WHAT IS ASKED:
Copy every one of the records below word for word, keeping each line as it appears.

TASK MATERIAL:
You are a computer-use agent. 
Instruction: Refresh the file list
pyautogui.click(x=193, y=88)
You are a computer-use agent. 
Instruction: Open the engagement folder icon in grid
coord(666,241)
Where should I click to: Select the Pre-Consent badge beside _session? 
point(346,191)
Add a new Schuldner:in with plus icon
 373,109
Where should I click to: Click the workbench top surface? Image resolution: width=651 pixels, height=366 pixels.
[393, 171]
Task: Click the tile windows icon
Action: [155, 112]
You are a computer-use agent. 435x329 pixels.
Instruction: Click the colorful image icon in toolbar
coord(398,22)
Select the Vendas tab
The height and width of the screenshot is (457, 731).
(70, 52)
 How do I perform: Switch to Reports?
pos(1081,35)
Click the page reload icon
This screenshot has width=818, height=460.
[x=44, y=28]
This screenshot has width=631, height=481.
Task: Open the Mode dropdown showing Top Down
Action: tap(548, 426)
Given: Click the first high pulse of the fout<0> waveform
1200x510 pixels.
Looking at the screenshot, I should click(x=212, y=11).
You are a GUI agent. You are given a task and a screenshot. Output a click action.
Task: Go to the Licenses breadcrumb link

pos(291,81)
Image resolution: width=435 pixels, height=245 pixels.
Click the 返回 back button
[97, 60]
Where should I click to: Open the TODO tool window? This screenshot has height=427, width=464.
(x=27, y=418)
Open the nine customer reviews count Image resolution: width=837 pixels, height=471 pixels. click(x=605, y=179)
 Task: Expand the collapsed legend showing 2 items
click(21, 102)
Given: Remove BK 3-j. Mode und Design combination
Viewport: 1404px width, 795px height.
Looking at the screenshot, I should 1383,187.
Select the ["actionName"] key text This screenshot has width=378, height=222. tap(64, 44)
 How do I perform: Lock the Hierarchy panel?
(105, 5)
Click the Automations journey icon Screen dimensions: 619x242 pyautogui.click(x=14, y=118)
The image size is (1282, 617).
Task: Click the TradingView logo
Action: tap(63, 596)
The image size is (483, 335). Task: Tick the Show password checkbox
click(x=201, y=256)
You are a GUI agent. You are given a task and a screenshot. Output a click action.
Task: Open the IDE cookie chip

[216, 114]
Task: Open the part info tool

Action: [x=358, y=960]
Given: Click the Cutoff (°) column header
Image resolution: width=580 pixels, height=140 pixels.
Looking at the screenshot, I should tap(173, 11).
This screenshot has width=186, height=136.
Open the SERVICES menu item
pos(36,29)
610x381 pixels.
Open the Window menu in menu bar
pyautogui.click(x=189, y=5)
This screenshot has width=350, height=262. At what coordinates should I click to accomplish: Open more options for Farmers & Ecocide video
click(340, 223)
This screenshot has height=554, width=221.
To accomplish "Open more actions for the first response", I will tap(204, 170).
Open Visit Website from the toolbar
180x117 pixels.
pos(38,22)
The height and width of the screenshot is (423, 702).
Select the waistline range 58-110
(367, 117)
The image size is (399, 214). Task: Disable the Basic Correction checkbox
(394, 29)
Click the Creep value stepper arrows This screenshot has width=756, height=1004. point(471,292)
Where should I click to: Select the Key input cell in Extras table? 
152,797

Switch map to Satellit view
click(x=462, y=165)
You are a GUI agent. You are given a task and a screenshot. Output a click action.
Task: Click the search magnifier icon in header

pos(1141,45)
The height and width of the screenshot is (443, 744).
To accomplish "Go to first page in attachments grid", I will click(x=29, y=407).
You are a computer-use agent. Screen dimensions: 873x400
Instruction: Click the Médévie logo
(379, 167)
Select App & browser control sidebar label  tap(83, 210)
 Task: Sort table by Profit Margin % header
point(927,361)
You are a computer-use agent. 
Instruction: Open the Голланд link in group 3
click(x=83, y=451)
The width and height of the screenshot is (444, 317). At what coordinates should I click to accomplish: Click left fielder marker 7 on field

TASK OUTPUT:
You are a computer-use agent. 
Instruction: Refresh the file list
pyautogui.click(x=193, y=88)
You are a computer-use agent. 
Instruction: Open the engagement folder icon in grid
coord(666,241)
Where should I click to: Select the Pre-Consent badge beside _session? 
point(346,191)
Add a new Schuldner:in with plus icon
 373,109
Where should I click to: Click the workbench top surface? Image resolution: width=651 pixels, height=366 pixels.
[393, 171]
Task: Click the tile windows icon
Action: [155, 112]
You are a computer-use agent. 435x329 pixels.
Instruction: Click the colorful image icon in toolbar
coord(398,22)
Select the Vendas tab
The height and width of the screenshot is (457, 731).
(70, 52)
 How do I perform: Switch to Reports?
pos(1081,35)
Click the page reload icon
This screenshot has width=818, height=460.
[x=44, y=28]
This screenshot has width=631, height=481.
Task: Open the Mode dropdown showing Top Down
Action: tap(548, 426)
Given: Click the first high pulse of the fout<0> waveform
1200x510 pixels.
Looking at the screenshot, I should click(x=212, y=11).
You are a GUI agent. You are given a task and a screenshot. Output a click action.
Task: Go to the Licenses breadcrumb link

pos(291,81)
Image resolution: width=435 pixels, height=245 pixels.
Click the 返回 back button
[97, 60]
Where should I click to: Open the TODO tool window? This screenshot has height=427, width=464.
(x=27, y=418)
Open the nine customer reviews count Image resolution: width=837 pixels, height=471 pixels. click(x=605, y=179)
 Task: Expand the collapsed legend showing 2 items
click(21, 102)
Given: Remove BK 3-j. Mode und Design combination
Viewport: 1404px width, 795px height.
Looking at the screenshot, I should 1383,187.
Select the ["actionName"] key text This screenshot has width=378, height=222. tap(64, 44)
 How do I perform: Lock the Hierarchy panel?
(105, 5)
Click the Automations journey icon Screen dimensions: 619x242 pyautogui.click(x=14, y=118)
The image size is (1282, 617).
Task: Click the TradingView logo
Action: tap(63, 596)
The image size is (483, 335). Task: Tick the Show password checkbox
click(x=201, y=256)
You are a GUI agent. You are given a task and a screenshot. Output a click action.
Task: Open the IDE cookie chip

[216, 114]
Task: Open the part info tool

Action: [x=358, y=960]
Given: Click the Cutoff (°) column header
Image resolution: width=580 pixels, height=140 pixels.
Looking at the screenshot, I should tap(173, 11).
This screenshot has width=186, height=136.
Open the SERVICES menu item
pos(36,29)
610x381 pixels.
Open the Window menu in menu bar
pyautogui.click(x=189, y=5)
This screenshot has width=350, height=262. At what coordinates should I click to accomplish: Open more options for Farmers & Ecocide video
click(340, 223)
This screenshot has height=554, width=221.
To accomplish "Open more actions for the first response", I will tap(204, 170).
Open Visit Website from the toolbar
180x117 pixels.
pos(38,22)
The height and width of the screenshot is (423, 702).
Select the waistline range 58-110
(367, 117)
The image size is (399, 214). Task: Disable the Basic Correction checkbox
(394, 29)
Click the Creep value stepper arrows This screenshot has width=756, height=1004. point(471,292)
Where should I click to: Select the Key input cell in Extras table? 
152,797

Switch map to Satellit view
click(x=462, y=165)
You are a GUI agent. You are given a task and a screenshot. Output a click action.
Task: Click the search magnifier icon in header

pos(1141,45)
The height and width of the screenshot is (443, 744).
To accomplish "Go to first page in attachments grid", I will click(x=29, y=407).
You are a computer-use agent. Screen dimensions: 873x400
Instruction: Click the Médévie logo
(379, 167)
Select App & browser control sidebar label  tap(83, 210)
 Task: Sort table by Profit Margin % header
point(927,361)
You are a computer-use agent. 
Instruction: Open the Голланд link in group 3
click(x=83, y=451)
The width and height of the screenshot is (444, 317). At what coordinates should I click to accomplish: Click left fielder marker 7 on field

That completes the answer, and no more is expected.